Artificial intelligence (AI) is a powerful and rapidly growing technology, but it comes at a significant cost. A recent study published in arXiv examined the impact of AI not only on human health but also on the environment. The development of AI requires high energy consumption by data centres supporting the technology. This consumption results in a surge of harmful air pollutants.
According to the research, training a big AI model like Llama-3.1 produces as much pollution as driving a car over 10,000 times back and forth between Los Angeles and New York. These calculations are based on the energy consumption of data centres, many of which in the US still rely on fossil fuels. These fuels release harmful air pollutants, including gases that worsen air quality and fine particles that can penetrate deep into the lungs, causing issues like asthma and heart disease.
The health effects of these energy-intensive data centres are already felt by local communities. For example, in Data Centre Alley, located in Northern Virginia, the generators located there emit substantial amounts of pollutants and particulate matter contributing to respiratory issues.
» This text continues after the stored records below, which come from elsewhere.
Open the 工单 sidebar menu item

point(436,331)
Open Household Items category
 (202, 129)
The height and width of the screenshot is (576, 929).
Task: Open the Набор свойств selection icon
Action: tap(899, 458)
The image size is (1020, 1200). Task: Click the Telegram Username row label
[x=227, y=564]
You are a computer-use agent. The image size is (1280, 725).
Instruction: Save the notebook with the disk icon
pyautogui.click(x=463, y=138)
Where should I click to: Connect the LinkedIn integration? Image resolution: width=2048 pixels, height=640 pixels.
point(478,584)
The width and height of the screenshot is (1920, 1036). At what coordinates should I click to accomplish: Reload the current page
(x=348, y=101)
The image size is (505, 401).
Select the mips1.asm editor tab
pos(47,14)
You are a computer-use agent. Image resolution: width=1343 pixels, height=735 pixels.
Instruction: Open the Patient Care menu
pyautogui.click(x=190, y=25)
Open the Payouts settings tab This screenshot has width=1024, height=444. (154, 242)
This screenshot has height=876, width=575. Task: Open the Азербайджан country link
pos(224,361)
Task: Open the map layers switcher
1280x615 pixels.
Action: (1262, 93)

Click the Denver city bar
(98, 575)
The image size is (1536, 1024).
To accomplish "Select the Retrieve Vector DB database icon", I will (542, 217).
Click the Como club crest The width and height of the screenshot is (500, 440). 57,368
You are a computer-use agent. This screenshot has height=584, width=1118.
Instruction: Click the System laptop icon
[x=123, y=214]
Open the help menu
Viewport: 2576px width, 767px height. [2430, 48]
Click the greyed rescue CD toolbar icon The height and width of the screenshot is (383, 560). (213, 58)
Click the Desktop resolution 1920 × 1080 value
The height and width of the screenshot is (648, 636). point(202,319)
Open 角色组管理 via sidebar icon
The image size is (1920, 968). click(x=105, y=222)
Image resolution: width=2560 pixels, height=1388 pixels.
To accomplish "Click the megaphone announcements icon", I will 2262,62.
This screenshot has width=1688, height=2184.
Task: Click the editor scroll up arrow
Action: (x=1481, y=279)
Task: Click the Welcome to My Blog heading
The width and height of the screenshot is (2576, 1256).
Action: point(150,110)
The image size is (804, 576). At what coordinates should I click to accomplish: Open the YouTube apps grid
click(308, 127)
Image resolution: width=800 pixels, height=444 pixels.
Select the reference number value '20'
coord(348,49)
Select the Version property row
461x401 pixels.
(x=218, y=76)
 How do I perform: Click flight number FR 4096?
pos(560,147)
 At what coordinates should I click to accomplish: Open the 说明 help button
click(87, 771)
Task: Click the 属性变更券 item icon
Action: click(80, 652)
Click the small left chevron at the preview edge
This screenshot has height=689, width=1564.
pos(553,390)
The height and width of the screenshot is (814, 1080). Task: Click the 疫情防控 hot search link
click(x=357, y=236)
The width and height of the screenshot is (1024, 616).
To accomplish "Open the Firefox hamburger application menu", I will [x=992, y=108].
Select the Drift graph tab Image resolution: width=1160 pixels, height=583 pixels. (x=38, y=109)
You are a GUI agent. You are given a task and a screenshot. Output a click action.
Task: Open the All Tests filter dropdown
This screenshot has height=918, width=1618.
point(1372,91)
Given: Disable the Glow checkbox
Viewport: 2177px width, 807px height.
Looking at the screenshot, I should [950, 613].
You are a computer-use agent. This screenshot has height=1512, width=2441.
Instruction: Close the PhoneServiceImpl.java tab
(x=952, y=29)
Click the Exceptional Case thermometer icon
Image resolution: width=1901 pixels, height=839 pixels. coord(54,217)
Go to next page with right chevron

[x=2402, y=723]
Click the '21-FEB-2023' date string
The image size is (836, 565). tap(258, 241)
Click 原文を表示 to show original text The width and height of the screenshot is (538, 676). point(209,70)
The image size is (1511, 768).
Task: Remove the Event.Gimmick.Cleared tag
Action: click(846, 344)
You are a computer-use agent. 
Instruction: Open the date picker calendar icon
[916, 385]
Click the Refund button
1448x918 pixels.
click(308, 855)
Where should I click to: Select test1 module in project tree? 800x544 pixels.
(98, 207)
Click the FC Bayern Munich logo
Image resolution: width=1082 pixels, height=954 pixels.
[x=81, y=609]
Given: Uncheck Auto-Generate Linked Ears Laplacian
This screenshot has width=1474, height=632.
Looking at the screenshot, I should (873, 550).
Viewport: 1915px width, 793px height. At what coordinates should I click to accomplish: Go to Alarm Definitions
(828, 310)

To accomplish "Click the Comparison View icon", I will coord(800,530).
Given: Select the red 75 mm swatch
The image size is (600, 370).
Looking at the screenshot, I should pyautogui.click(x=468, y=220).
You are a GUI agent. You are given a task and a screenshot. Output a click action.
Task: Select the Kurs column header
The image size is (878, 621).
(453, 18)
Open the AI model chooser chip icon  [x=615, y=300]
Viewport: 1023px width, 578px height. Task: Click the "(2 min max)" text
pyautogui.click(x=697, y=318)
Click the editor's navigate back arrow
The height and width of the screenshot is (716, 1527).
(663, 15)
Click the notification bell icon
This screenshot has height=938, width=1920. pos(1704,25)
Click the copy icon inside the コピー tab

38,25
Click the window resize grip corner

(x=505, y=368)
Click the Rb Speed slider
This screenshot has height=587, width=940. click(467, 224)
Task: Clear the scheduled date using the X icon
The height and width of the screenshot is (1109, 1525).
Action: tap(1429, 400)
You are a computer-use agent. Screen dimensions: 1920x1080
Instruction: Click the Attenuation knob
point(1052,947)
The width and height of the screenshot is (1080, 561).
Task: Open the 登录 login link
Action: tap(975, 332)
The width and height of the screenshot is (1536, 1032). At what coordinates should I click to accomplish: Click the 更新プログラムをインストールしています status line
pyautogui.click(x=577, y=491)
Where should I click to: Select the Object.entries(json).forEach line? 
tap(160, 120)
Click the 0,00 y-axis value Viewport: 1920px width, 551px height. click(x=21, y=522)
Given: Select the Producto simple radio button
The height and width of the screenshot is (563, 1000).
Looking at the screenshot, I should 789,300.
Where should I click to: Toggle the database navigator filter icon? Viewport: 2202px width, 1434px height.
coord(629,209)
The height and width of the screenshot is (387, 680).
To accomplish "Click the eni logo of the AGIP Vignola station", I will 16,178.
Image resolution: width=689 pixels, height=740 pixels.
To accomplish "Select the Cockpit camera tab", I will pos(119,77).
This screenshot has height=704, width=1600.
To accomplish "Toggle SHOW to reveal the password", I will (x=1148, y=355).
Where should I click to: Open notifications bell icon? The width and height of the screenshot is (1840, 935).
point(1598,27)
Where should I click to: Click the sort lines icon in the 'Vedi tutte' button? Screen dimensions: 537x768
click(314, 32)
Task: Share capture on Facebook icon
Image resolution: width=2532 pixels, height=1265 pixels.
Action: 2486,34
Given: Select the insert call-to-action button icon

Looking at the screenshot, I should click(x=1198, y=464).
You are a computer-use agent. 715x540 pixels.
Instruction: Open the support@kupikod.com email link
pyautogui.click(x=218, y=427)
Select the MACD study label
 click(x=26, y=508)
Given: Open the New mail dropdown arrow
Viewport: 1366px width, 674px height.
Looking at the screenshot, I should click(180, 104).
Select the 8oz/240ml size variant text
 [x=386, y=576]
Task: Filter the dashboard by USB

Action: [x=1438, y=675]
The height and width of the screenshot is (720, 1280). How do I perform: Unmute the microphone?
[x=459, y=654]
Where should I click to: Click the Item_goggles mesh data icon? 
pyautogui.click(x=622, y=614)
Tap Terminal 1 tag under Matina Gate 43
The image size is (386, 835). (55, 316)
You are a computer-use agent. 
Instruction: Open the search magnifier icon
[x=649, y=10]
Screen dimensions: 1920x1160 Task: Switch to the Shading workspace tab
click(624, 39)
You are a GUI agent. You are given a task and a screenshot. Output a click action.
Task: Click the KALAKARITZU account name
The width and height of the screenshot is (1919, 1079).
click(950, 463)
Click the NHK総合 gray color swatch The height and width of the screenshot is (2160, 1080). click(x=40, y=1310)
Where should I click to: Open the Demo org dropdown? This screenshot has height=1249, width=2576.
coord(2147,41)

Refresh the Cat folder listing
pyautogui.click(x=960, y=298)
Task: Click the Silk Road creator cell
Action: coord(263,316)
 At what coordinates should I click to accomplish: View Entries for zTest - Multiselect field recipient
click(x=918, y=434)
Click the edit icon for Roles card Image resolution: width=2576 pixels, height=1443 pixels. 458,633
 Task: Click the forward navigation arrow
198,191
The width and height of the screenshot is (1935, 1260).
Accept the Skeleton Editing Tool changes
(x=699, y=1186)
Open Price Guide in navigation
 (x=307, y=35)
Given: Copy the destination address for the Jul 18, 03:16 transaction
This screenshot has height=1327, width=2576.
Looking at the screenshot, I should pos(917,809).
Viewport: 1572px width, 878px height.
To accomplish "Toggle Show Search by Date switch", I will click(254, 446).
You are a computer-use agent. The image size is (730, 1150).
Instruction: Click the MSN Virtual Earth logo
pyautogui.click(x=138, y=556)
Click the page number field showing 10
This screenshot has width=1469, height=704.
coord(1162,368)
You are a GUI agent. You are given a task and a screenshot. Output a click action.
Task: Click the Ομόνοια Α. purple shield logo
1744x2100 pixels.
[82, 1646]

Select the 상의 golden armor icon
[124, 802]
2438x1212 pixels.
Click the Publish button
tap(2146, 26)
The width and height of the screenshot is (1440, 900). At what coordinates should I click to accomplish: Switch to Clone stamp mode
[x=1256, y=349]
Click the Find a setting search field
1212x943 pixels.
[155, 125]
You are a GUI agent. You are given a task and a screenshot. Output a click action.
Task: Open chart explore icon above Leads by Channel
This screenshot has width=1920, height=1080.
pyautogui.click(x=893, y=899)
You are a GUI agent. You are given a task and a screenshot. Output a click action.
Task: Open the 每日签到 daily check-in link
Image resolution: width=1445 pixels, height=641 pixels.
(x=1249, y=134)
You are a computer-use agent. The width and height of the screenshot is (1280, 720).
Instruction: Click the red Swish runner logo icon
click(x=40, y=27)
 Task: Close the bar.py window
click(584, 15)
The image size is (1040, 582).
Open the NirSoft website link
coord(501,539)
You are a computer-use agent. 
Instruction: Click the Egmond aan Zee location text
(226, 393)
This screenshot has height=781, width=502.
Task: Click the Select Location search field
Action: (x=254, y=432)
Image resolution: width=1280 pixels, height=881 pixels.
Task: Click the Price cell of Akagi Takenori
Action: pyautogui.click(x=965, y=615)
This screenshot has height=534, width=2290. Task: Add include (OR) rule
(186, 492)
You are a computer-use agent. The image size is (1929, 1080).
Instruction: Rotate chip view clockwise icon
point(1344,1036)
The study estimates that even if these generators operate at just 10% of their permitted emission levels, they could cause 14,000 cases of asthma annually, along with other health impacts.
The public cost of this is between $220 million and $300 million per year. Similarly, the total health costs could increase drastically to between $2 billion and $3 billion annually. The cost estimates are derived using a risk assessment tool created by the Environmental Protection Agency, which calculates the monetary value required to prevent adverse health outcomes such as premature deaths, asthma symptoms, heart attacks, and lost school or workdays.
Additionally, the impact of polluting emissions is not limited to local residents. Emissions can travel far, impacting states like Florida. And low-income areas such as parts of Ohio and West Virginia bear a disproportionate burden, facing health costs up to two hundred times higher per household than wealthier regions.